I’ve been using RecipeSage for a while now. It replaced Paprika for me. Runs easily in Docker, and it can create a recipe from a URL.
Another vote for RecipeSage here, I like that it can scrape recipes from a URL, and I really like how it can scale ingredients by how many servings you want to make.
I’ll check it out, thx
Mealie previously, now Homechart. Mealie is probably better suited to the specific purpose, but Homechart includes a mess of other functions.
Mealie has been solid for me
Mealie is absolutely the best
Home Assistant integration
SSO through OIDC (though mine is broken and I need to file a bug)
meal planning functionality with shopping checklists
equipment checklists
advanced grouping through tagging, cookbooks, and categories. Everything can be beautifully sorted
then the holy grail: recipe parsing through URL. I haven’t found recipe parsing this good since the discontinued ChefTap app
Which docker compose file to use?
This one has a weird image source https://github.com/mealie-recipes/mealie/blob/mealie-next/docker/docker-compose.dev.yml
And this one expects me to build the container locally first which sounds like a dev version although the other file is named dev https://github.com/mealie-recipes/mealie/blob/mealie-next/docker/docker-compose.yml
https://docs.mealie.io/documentation/getting-started/installation/sqlite/
Or:
https://docs.mealie.io/documentation/getting-started/installation/postgres/
Thank you!

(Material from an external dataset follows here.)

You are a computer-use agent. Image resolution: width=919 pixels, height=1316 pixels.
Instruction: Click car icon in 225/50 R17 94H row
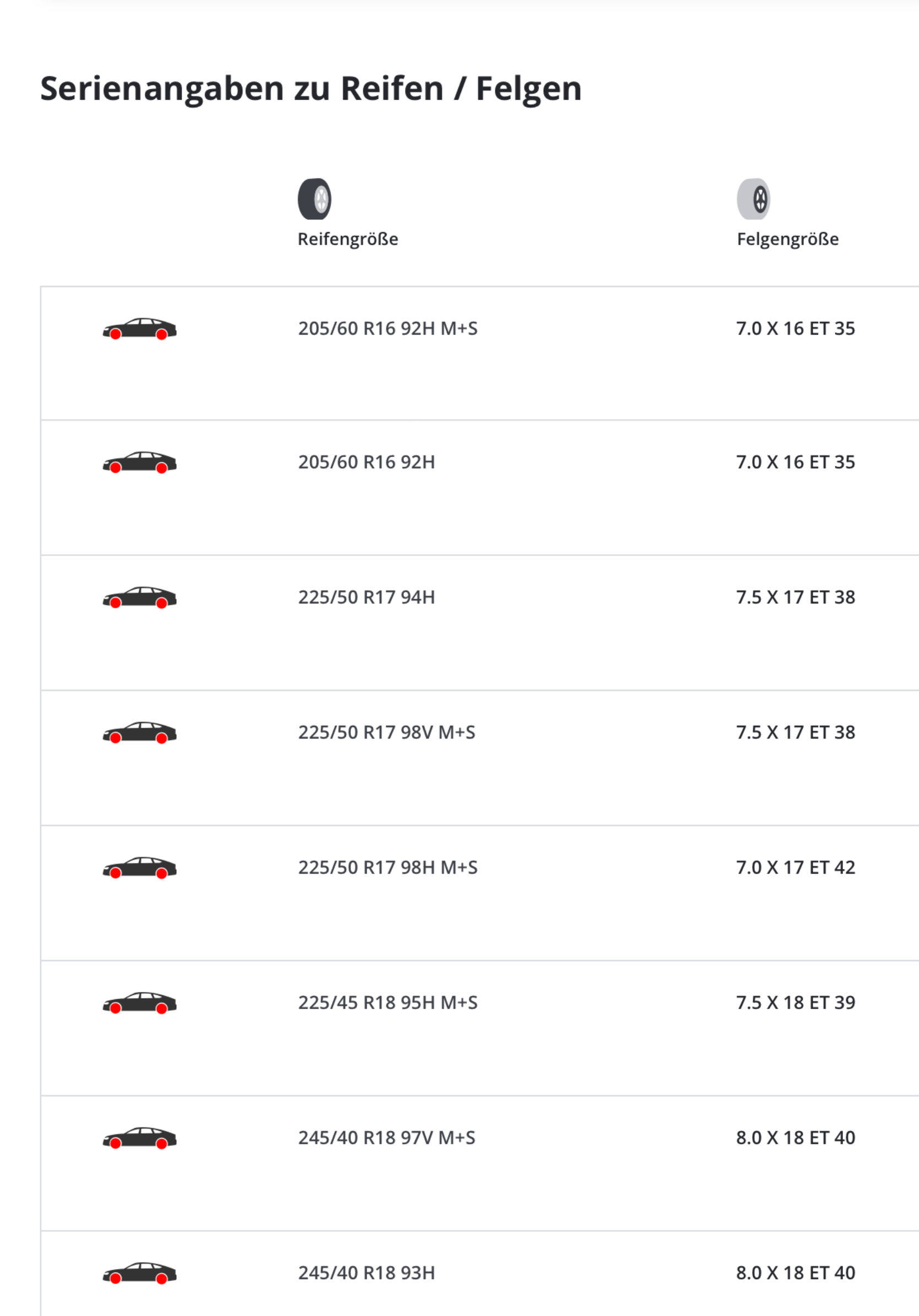[139, 597]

It worked
+1 for mealie. Been running it for maybe six months now and it’s great.
The meal planner feature have been a godsend for our household.
I’ve tried several, but I’ve had a major incident and lost all of the recipes I had because of a database corruption.
So I decided against keeping recipes in databases. I migrated to Notion, but I kept looking for a replacement since that’s not self-hosted. Eventually I ran across Silverbullet, and I’ve been using it for everything, so far it’s been great. Not exactly specifically what you asked but it can be used for it and works great.
And a lesson to all as to why backups are essential.
Meh. That’ll never happen to me…
Hahah, enjoy my upvote for speaking what all of us have thought at one time or another.
I think I’ve finally hit an ok point with backups: 3 copies of everything at home (on spinning disks), with one backup in the cloud. And I’m working on building a backup system between my brother’s house and mine.
Tandoor
I use mealie, but an older version which still has its recipes public. Still waiting for that to be an option on newer versions.
I was in the exact same boat as you, but its pretty much there now. You can set a specific user group (i.e. Default) to have its recipes be public and then redirect index to that page.
Also I recommend upgrading because IIRC there’s a security vuln with that old version of Mealie
I print out the recipes i want and put them in a binder. It’s 100x easier than trying to fuck around with my phone while i am trying to bake.
That’s why I use an iPad or my laptop.
But I also print recipes and bind them
I ended up creating my own because I couldn’t find something that did what I want a few years ago when I started looking. My main requirement was easy scaling of ingredients. It has a handful of features around that such as scaling by specifying servings, scaling by setting the amount of a particular ingredient (example making pancakes with leftover buttermilk, pour the buttermilk into the bowl then scale the recipe based on how much was left) and ingredient conversion. In most other ways it is pretty basic and free-form but it does the job. It stores data in a user-provided provider so other people never send me their recipes.
https://recipes.kevincox.ca/
Mealie is perfect for this use case
I guess this doesn’t qualify as self-hosted but I’m gonna comment anyway. I really like Pestle for iOS. I love the way it cuts the shit out of those 5,000,000 paragraph long introductions before the actual recipe and just grand the important parts. It’s very handy.
A directory full of plaintext files. Can
cat
them from the command line.Yep, this is how we’ve kept ours for over 20 years. Even if you don’t use the command line, most graphical file browsers will search through text files without issue.
I haven’t played with it but I installed tandoor.dev ready for when I get time to look at it.